(Beginning of Record excerpts)

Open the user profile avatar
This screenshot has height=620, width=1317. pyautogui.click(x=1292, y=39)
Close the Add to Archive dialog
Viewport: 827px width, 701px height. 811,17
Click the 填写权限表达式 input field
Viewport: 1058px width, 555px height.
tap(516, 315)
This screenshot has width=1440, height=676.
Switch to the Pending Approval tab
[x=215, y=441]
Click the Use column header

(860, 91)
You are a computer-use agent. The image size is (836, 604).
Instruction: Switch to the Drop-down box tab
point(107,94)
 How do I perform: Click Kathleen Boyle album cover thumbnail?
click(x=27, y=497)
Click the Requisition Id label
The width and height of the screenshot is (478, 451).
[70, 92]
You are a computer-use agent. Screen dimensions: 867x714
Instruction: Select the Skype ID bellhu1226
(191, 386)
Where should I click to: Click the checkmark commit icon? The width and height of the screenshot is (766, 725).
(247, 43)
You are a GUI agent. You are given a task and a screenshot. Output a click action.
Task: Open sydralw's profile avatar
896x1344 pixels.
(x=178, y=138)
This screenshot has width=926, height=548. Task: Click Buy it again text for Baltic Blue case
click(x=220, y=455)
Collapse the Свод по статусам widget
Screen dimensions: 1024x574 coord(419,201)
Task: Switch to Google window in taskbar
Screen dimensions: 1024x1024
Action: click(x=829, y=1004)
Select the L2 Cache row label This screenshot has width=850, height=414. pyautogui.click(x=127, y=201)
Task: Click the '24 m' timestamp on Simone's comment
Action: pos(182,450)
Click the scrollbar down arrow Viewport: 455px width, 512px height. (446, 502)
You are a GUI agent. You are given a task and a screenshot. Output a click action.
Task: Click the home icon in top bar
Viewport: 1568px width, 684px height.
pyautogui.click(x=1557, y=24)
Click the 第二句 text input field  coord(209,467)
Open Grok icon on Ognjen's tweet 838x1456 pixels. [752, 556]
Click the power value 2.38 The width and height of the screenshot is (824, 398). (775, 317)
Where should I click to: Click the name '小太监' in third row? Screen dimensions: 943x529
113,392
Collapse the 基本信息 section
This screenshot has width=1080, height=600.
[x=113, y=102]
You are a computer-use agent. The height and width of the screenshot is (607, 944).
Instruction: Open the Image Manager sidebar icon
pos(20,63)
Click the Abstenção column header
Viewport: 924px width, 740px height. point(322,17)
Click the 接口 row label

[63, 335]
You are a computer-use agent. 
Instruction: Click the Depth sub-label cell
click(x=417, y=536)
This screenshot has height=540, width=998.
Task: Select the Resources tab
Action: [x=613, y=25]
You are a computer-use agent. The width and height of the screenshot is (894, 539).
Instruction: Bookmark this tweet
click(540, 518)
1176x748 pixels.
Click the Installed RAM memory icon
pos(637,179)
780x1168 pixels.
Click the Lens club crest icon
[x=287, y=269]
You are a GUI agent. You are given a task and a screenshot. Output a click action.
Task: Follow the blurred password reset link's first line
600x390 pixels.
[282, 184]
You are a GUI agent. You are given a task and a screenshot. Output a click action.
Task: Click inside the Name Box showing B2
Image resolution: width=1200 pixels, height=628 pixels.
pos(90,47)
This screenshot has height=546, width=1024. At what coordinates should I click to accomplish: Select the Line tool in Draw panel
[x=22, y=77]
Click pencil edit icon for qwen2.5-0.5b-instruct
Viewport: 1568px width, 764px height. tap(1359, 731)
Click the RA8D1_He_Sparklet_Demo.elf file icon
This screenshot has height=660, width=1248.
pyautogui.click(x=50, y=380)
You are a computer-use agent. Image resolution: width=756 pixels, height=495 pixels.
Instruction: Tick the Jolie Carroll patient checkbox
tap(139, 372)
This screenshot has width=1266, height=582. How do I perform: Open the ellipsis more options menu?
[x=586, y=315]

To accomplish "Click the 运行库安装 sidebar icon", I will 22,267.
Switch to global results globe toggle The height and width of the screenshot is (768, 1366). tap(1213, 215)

(End of Record excerpts)

> Exercise objective
Retype the entries above exactly as they appear.

> The completed task
Open the user profile avatar
This screenshot has height=620, width=1317. pyautogui.click(x=1292, y=39)
Close the Add to Archive dialog
Viewport: 827px width, 701px height. 811,17
Click the 填写权限表达式 input field
Viewport: 1058px width, 555px height.
tap(516, 315)
This screenshot has width=1440, height=676.
Switch to the Pending Approval tab
[x=215, y=441]
Click the Use column header

(860, 91)
You are a computer-use agent. The image size is (836, 604).
Instruction: Switch to the Drop-down box tab
point(107,94)
 How do I perform: Click Kathleen Boyle album cover thumbnail?
click(x=27, y=497)
Click the Requisition Id label
The width and height of the screenshot is (478, 451).
[70, 92]
You are a computer-use agent. Screen dimensions: 867x714
Instruction: Select the Skype ID bellhu1226
(191, 386)
Where should I click to: Click the checkmark commit icon? The width and height of the screenshot is (766, 725).
(247, 43)
You are a GUI agent. You are given a task and a screenshot. Output a click action.
Task: Open sydralw's profile avatar
896x1344 pixels.
(x=178, y=138)
This screenshot has width=926, height=548. Task: Click Buy it again text for Baltic Blue case
click(x=220, y=455)
Collapse the Свод по статусам widget
Screen dimensions: 1024x574 coord(419,201)
Task: Switch to Google window in taskbar
Screen dimensions: 1024x1024
Action: click(x=829, y=1004)
Select the L2 Cache row label This screenshot has width=850, height=414. pyautogui.click(x=127, y=201)
Task: Click the '24 m' timestamp on Simone's comment
Action: pos(182,450)
Click the scrollbar down arrow Viewport: 455px width, 512px height. (446, 502)
You are a GUI agent. You are given a task and a screenshot. Output a click action.
Task: Click the home icon in top bar
Viewport: 1568px width, 684px height.
pyautogui.click(x=1557, y=24)
Click the 第二句 text input field  coord(209,467)
Open Grok icon on Ognjen's tweet 838x1456 pixels. [752, 556]
Click the power value 2.38 The width and height of the screenshot is (824, 398). (775, 317)
Where should I click to: Click the name '小太监' in third row? Screen dimensions: 943x529
113,392
Collapse the 基本信息 section
This screenshot has width=1080, height=600.
[x=113, y=102]
You are a computer-use agent. The height and width of the screenshot is (607, 944).
Instruction: Open the Image Manager sidebar icon
pos(20,63)
Click the Abstenção column header
Viewport: 924px width, 740px height. point(322,17)
Click the 接口 row label

[63, 335]
You are a computer-use agent. 
Instruction: Click the Depth sub-label cell
click(x=417, y=536)
This screenshot has height=540, width=998.
Task: Select the Resources tab
Action: [x=613, y=25]
You are a computer-use agent. The width and height of the screenshot is (894, 539).
Instruction: Bookmark this tweet
click(540, 518)
1176x748 pixels.
Click the Installed RAM memory icon
pos(637,179)
780x1168 pixels.
Click the Lens club crest icon
[x=287, y=269]
You are a GUI agent. You are given a task and a screenshot. Output a click action.
Task: Follow the blurred password reset link's first line
600x390 pixels.
[282, 184]
You are a GUI agent. You are given a task and a screenshot. Output a click action.
Task: Click inside the Name Box showing B2
Image resolution: width=1200 pixels, height=628 pixels.
pos(90,47)
This screenshot has height=546, width=1024. At what coordinates should I click to accomplish: Select the Line tool in Draw panel
[x=22, y=77]
Click pencil edit icon for qwen2.5-0.5b-instruct
Viewport: 1568px width, 764px height. tap(1359, 731)
Click the RA8D1_He_Sparklet_Demo.elf file icon
This screenshot has height=660, width=1248.
pyautogui.click(x=50, y=380)
You are a computer-use agent. Image resolution: width=756 pixels, height=495 pixels.
Instruction: Tick the Jolie Carroll patient checkbox
tap(139, 372)
This screenshot has width=1266, height=582. How do I perform: Open the ellipsis more options menu?
[x=586, y=315]

To accomplish "Click the 运行库安装 sidebar icon", I will 22,267.
Switch to global results globe toggle The height and width of the screenshot is (768, 1366). tap(1213, 215)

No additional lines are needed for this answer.